_Exercise input_
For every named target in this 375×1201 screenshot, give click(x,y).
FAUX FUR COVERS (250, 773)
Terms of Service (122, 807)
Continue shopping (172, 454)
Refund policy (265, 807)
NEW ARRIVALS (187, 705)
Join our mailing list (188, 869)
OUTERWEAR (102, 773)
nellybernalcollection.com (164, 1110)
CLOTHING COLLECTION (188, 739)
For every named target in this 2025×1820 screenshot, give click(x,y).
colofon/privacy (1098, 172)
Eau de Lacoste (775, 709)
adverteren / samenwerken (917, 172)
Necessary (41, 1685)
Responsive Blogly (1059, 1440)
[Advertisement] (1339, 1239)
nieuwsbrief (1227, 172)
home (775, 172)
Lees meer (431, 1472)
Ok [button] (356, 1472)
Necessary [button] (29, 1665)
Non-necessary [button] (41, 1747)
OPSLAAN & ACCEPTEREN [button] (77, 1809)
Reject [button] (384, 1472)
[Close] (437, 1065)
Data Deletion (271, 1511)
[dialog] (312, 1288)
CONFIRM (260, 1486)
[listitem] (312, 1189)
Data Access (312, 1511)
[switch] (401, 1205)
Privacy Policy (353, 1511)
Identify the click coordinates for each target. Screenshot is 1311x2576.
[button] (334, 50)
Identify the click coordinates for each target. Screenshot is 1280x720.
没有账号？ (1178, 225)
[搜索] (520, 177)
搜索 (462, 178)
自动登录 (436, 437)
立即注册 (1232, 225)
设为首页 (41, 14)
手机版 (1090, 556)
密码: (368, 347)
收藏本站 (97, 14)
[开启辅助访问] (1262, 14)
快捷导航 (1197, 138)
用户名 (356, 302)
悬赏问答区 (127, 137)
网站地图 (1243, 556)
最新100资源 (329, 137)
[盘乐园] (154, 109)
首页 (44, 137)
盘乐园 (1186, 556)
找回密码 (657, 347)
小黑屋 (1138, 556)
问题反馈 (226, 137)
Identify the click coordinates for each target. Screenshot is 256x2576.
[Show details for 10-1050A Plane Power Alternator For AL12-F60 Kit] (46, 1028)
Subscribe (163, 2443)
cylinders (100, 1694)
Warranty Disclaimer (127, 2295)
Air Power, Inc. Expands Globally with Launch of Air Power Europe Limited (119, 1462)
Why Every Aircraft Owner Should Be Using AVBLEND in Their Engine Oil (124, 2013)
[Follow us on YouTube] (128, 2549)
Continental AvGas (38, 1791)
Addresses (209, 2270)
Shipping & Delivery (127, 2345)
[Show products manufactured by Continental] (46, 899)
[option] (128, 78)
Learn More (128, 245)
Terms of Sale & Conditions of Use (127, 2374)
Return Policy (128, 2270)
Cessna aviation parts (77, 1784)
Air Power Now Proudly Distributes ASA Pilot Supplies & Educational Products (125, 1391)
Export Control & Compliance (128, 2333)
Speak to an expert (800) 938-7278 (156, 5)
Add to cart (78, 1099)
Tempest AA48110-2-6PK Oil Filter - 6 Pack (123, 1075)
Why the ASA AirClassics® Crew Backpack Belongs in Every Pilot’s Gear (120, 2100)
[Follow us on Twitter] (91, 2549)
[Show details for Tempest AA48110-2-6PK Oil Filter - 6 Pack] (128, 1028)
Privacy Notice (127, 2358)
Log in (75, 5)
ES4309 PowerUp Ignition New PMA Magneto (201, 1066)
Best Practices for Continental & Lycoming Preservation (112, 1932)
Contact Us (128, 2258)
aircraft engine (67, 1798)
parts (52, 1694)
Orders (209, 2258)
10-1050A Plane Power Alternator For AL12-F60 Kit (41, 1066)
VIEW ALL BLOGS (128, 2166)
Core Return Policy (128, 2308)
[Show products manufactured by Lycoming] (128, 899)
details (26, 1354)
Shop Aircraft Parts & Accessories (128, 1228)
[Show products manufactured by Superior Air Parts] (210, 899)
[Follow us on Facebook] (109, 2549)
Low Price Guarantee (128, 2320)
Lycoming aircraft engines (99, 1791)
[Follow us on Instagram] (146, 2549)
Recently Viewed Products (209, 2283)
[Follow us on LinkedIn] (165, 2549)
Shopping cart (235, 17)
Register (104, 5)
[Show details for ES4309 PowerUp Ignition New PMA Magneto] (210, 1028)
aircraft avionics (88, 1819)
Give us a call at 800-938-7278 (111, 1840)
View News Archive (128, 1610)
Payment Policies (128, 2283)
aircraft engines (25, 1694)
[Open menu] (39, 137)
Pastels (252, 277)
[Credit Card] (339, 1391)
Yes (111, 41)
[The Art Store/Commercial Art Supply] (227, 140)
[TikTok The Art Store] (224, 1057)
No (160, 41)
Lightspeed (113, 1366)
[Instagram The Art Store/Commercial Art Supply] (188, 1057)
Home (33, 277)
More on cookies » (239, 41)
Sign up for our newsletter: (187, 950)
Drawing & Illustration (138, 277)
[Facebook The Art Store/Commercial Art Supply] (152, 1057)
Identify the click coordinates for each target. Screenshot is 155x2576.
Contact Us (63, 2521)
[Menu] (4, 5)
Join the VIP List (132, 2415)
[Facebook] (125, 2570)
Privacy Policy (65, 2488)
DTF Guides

_Problem requirements_
Could you reproduce, exactly, every line above from the line with "小黑屋 (1138, 556)" to the line with "[option] (128, 78)", and no other line? Both ends count.

_Exercise answer_
小黑屋 (1138, 556)
问题反馈 (226, 137)
Identify the click coordinates for each target. Screenshot is 256x2576.
[Show details for 10-1050A Plane Power Alternator For AL12-F60 Kit] (46, 1028)
Subscribe (163, 2443)
cylinders (100, 1694)
Warranty Disclaimer (127, 2295)
Air Power, Inc. Expands Globally with Launch of Air Power Europe Limited (119, 1462)
Why Every Aircraft Owner Should Be Using AVBLEND in Their Engine Oil (124, 2013)
[Follow us on YouTube] (128, 2549)
Continental AvGas (38, 1791)
Addresses (209, 2270)
Shipping & Delivery (127, 2345)
[Show products manufactured by Continental] (46, 899)
[option] (128, 78)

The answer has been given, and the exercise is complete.